### What to produce
All the lines below should be set down exactly, with no picture carried into the copy.

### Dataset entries
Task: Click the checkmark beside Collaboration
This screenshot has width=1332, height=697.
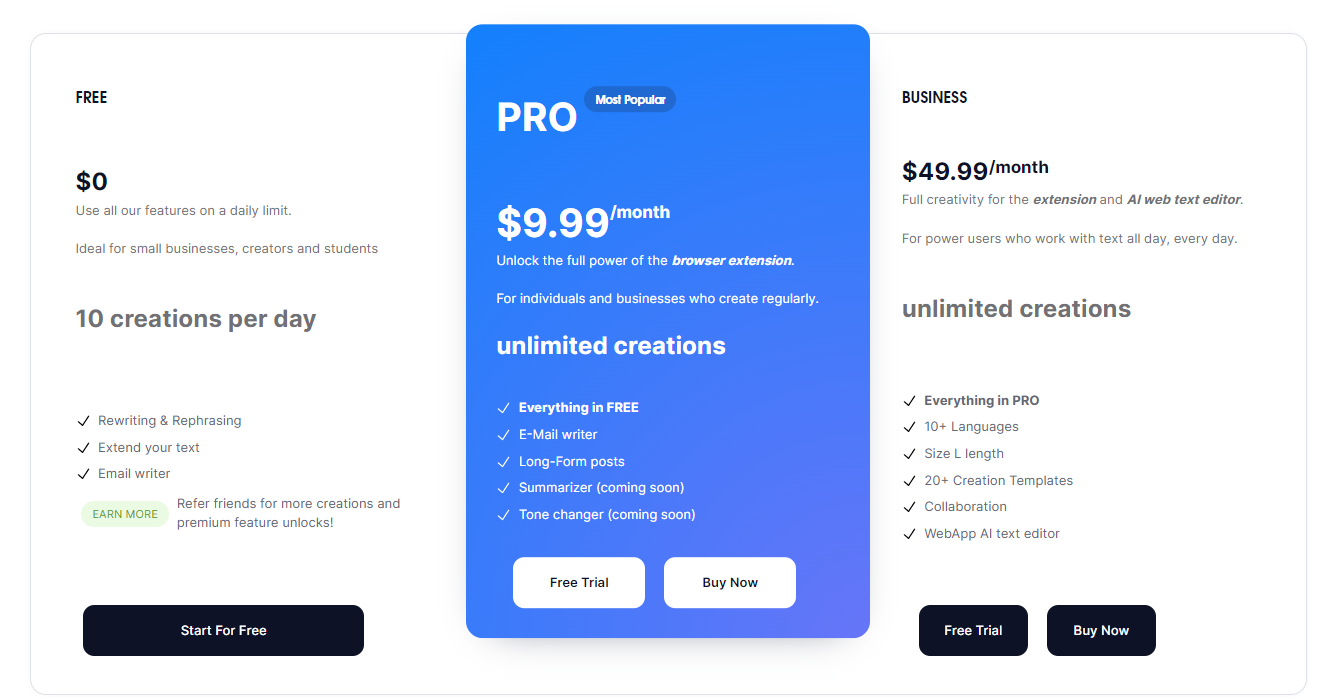Action: click(909, 507)
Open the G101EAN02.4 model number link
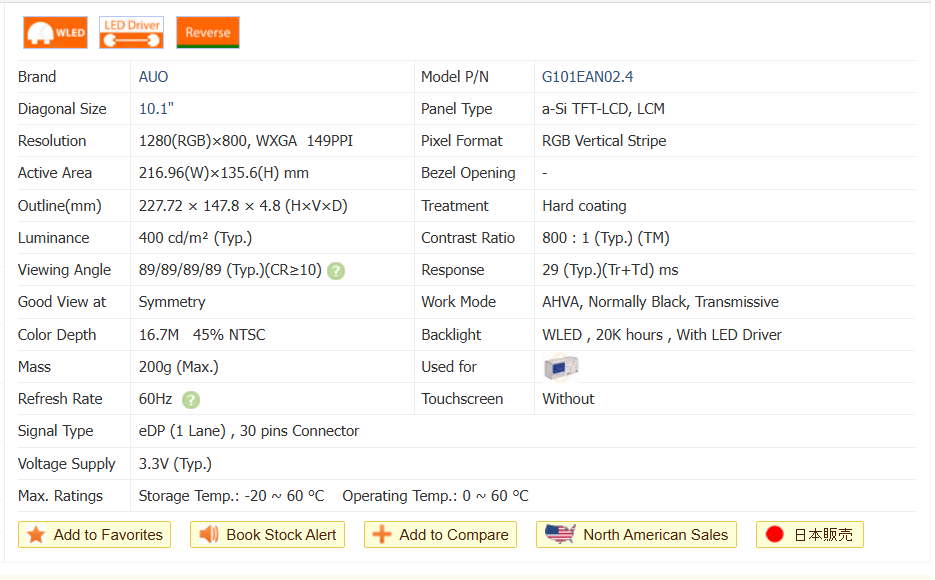935x580 pixels. (x=587, y=77)
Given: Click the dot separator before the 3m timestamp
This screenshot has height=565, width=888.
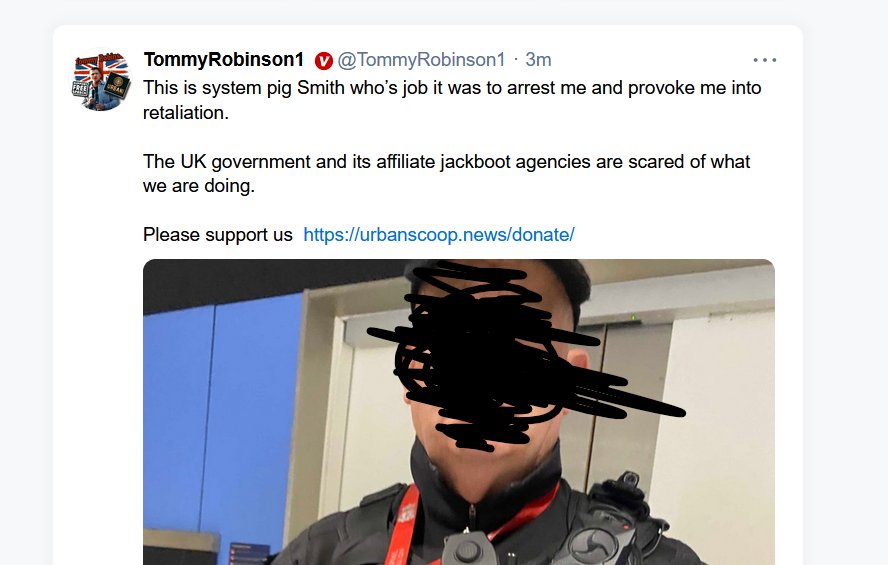Looking at the screenshot, I should 515,59.
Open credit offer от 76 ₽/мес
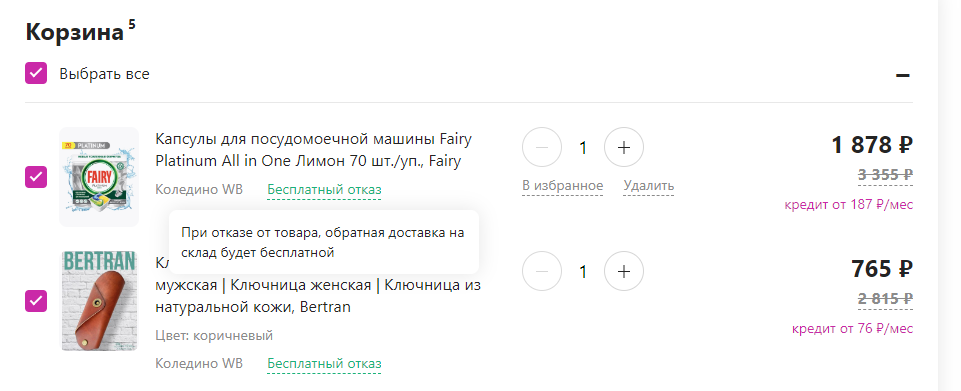 pos(853,328)
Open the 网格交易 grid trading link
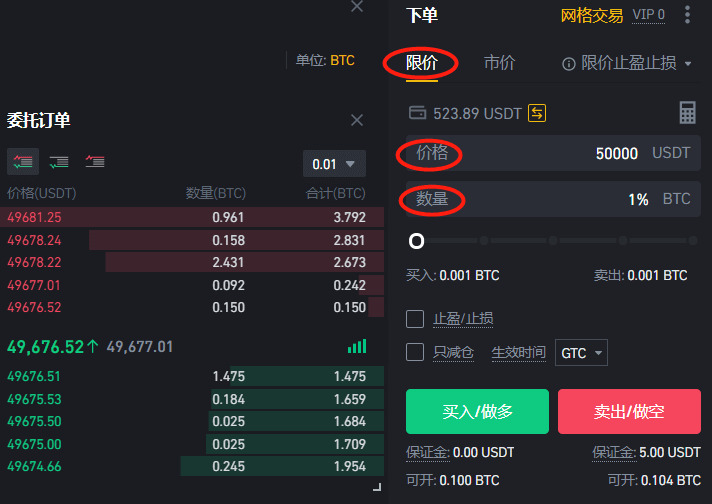 click(x=592, y=15)
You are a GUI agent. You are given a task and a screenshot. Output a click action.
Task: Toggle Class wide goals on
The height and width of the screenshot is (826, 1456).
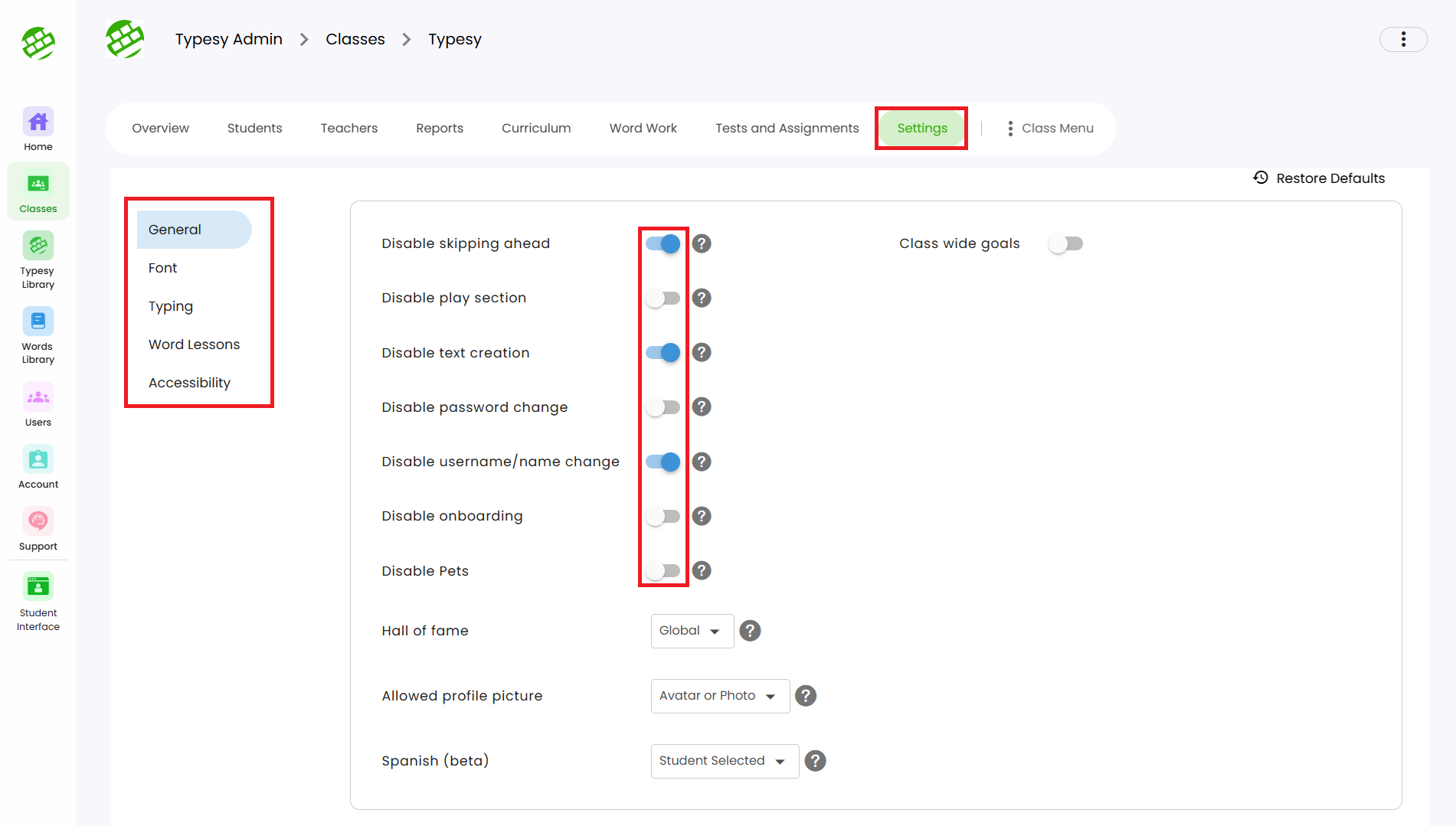(x=1065, y=243)
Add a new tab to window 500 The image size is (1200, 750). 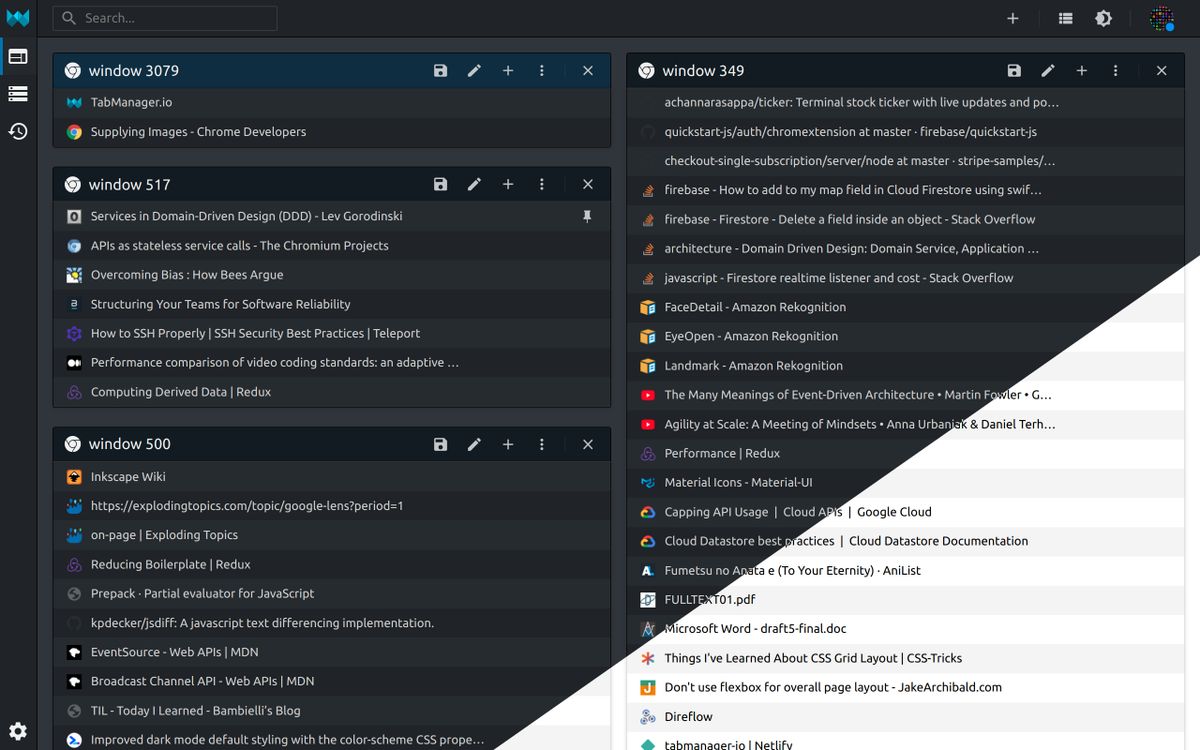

### Answer to the exercise
Task: Click the checkmark beside Collaboration
This screenshot has width=1332, height=697.
Action: click(909, 507)
Open the G101EAN02.4 model number link
935x580 pixels. (x=587, y=77)
Given: Click the dot separator before the 3m timestamp
This screenshot has height=565, width=888.
Looking at the screenshot, I should 515,59.
Open credit offer от 76 ₽/мес
 pos(853,328)
Open the 网格交易 grid trading link
 click(x=592, y=15)
You are a GUI agent. You are given a task and a screenshot. Output a click action.
Task: Toggle Class wide goals on
The height and width of the screenshot is (826, 1456).
(x=1065, y=243)
Add a new tab to window 500 The image size is (1200, 750). 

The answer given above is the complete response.